Em 2021, o estádio sediou 39 jogos; o principal deles sendo a partida entre Brasil e Peru pelas eliminatórias da Copa.
Desde o início do ano, foram 27 jogos profissionais no estádio, dentre os quais a final entre Sport e Fortaleza pela Copa do Nordeste, considerada o recorde de público entre clubes no estádio, com 42.544 torcedores.
No ano passado, ainda sob o impacto da pandemia de Covid-19, a Arena recebeu apenas um grande evento, segundo o estado, uma celebração artística voltada para o público evangélico.
Em 2022, foram oito shows de grande porte de artistas como Gusttavo Lima, Milton Nascimento e Ludmilla.
O estádio também recebeu este ano o seu primeiro show internacional, a abertura da turnê da banda americana Guns N’ Roses.
Negócios impactados
Eventos artísticos como estes nem sempre representam um benefício para quem investiu na região. Maciel Saraiva, de 30 anos, comprou em 2015, com um sócio, um restaurante que fica a 700 metros da Arena.
Ele diz que não lucra muito quando tem shows, porque a maioria é open bar ou já tem atendimento interno ao público.
O resultado é melhor quando tem alguma partida no estádio. "Quando o jogo é bom, o faturamento é uns 50% a mais do que no dia a dia. Mas quando é um time pequeno que vem jogar, às vezes, nem o segurança vem jantar aqui", diz Maciel.
Para o empresário, jogos bons são finais entre um dos times grandes do Recife. Ou os que envolvem equipes do Sudeste, como os que ocorreram quando o Sport estava na série A do campeonato brasileiro.
"Eu lembro do pessoal falar que ia ter shopping, faculdade, vários condomínios, cinema. Mas ficou só o campo. Achávamos que ia beneficiar bastante", explica Maciel, sobre a decisão de investir no entorno do estádio.
Pode fechar
Quem também apostou na promessa de desenvolvimento da região foi Edmundo Severino de Lima, de 56 anos. Em 2007, ele abriu um restaurante numa área que foi desapropriada por causa da construção da Arena.
Com o dinheiro da indenização, ele abriu um negócio maior, do outro lado da BR-408, na expectativa de que o estádio e, principalmente, a Cidade da Copa, fossem aumentar a demanda na região.
"Aí veio a decepção. A gente pensava que vinha para cá universidade, hotel, a 'Cidade da Copa'. E nada disso veio. A Arena começou a ser abandonada ali. Tem alguns eventos, muito poucos e fechados. Não ajudam os comerciantes daqui da região, que fizeram o investimento", opina Edmundo.
Esse não é o único problema do empresário. Durante a pandemia, o restaurante foi impactado.

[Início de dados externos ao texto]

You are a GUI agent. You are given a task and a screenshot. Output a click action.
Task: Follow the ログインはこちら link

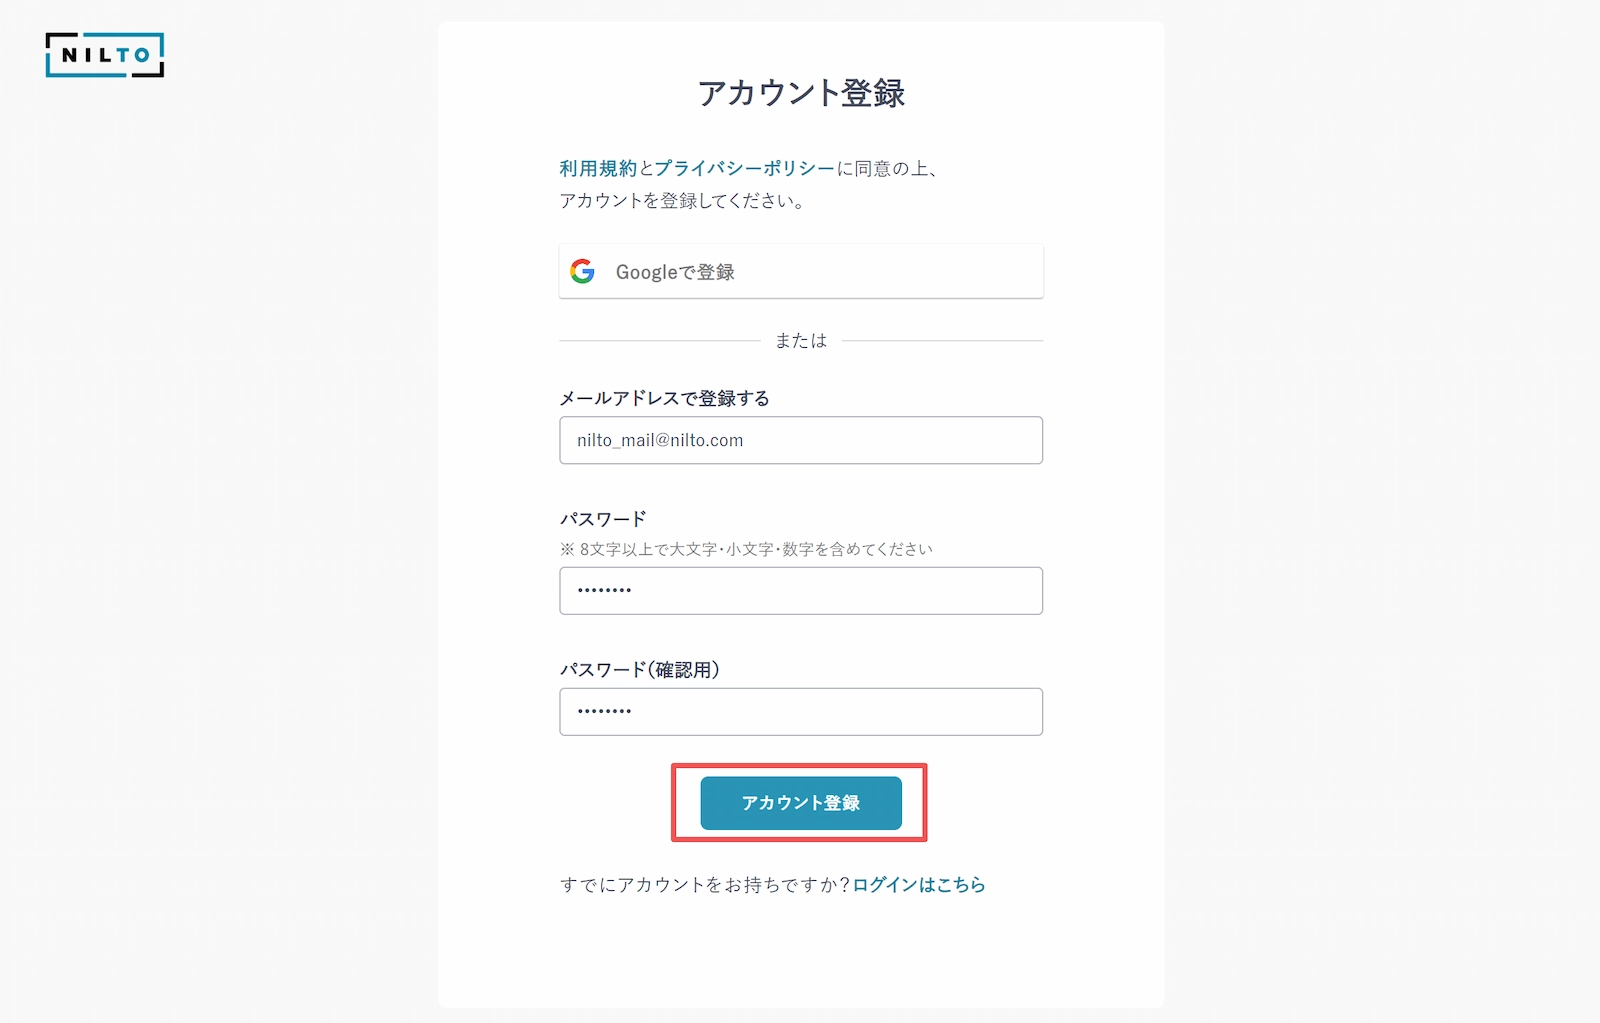919,884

Ficou fechado por quatro meses, teve de demitir alguns funcionários e cortar cursos.
Quando as coisas pareciam melhorar, a obra de triplicação na BR-232, rodovia que dá acesso à BR-408, fez o número de clientes despencar novamente.

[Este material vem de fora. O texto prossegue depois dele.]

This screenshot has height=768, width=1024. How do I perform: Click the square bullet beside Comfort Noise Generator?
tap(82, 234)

Somados aos assaltos na região, o cenário é de desânimo. "Se não vier algum investimento para cá, eu já estou pensando em fechar aqui. Porque não adianta trabalhar deste jeito, sem segurança, com esse abandono aí. A expectativa é muito ruim. Não só para mim, mas para outros comerciantes aqui em volta", avalia Edmundo.
No curto prazo, ele espera que a Copa do Catar ajude a manter o negócio. Inteiramente decorado de verde e amarelo, o restaurante vai transmitir partidas do Mundial para tentar atrair a clientela.
Futuro da Arena
Uma queixa comum a todas as pessoas ouvidas pelo g1 na região é a falta de informações do estado sobre se os investimentos na Arena e na "Cidade da Copa" ainda estão previstos, quando eles podem ocorrer e quais as alternativas pensadas para o entorno do estádio.
Procurada, a assessoria da governadora eleita Raquel Lyra (PSDB) não respondeu a questionamentos sobre projetos para o local. O plano de governo registrado por ela na Justiça Eleitoral, de 71 páginas, não menciona nenhuma vez a Arena de Pernambuco ou a Cidade da Copa.
O governo Paulo Câmara (PSB) também não cita nenhum plano em andamento para a região. "Assim como vários outros projetos imobiliários, inclusive privados, lançados na primeira metade da década passada, a 'Cidade da Copa' não teve prosseguimento", afirmou, em nota, a assessoria do governo estadual.